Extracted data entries
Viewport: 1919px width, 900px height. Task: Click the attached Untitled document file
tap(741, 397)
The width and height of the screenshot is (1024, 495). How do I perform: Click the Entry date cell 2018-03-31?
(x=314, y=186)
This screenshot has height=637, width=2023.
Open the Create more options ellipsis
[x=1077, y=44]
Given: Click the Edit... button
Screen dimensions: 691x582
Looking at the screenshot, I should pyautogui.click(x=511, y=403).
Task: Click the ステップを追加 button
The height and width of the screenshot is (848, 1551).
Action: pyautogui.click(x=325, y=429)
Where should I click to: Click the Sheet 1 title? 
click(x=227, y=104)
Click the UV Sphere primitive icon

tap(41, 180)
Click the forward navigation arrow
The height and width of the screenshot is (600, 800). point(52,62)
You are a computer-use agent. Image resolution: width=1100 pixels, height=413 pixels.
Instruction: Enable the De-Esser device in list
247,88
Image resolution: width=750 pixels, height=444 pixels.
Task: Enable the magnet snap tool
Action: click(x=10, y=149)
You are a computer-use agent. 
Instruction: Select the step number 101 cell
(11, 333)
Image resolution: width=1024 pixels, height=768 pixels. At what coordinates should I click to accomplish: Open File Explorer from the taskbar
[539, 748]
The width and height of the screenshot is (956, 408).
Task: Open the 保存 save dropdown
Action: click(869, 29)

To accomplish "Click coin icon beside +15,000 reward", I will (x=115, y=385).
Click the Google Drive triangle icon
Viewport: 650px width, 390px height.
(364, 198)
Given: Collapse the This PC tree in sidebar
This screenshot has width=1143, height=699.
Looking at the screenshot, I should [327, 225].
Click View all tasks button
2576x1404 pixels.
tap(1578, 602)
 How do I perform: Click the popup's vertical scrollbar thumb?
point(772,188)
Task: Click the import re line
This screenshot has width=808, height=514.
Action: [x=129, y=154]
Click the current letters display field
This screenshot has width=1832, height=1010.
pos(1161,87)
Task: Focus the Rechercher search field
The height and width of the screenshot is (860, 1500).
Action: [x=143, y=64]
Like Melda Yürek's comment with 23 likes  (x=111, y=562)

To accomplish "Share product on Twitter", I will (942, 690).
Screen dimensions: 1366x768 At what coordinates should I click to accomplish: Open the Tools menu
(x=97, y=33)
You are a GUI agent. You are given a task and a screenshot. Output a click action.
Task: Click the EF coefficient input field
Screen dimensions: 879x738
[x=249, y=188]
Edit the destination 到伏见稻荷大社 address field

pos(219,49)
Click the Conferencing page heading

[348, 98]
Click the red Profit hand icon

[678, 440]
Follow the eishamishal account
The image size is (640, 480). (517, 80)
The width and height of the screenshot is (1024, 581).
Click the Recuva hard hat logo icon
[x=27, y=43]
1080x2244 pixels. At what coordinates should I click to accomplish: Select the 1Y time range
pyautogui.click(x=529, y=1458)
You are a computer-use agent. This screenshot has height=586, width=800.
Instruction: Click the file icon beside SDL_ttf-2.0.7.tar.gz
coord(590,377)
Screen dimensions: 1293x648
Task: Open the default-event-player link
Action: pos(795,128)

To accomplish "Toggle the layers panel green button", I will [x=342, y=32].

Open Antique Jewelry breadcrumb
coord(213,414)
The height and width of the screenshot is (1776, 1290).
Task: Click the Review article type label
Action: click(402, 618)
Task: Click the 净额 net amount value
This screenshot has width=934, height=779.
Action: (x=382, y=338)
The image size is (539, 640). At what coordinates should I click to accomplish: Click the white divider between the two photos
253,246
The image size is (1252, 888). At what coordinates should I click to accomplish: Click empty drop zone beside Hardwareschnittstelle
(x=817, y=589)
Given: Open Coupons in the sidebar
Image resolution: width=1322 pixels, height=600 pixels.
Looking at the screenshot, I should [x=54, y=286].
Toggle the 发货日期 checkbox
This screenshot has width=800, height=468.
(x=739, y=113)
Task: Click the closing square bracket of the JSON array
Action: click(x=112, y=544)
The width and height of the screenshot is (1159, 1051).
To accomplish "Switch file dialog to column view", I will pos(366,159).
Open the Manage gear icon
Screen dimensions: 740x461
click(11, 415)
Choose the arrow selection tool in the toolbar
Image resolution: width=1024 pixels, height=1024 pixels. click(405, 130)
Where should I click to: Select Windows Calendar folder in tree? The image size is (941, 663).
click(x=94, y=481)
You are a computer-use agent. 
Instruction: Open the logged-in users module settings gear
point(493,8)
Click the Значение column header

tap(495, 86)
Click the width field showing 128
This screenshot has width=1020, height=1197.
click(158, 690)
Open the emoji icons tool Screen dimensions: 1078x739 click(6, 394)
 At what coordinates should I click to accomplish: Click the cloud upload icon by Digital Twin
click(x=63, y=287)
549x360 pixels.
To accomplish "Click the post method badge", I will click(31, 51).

What is being asked – A single figure is required: the number of lines above in which the string "computer" appears.

Final answer – 4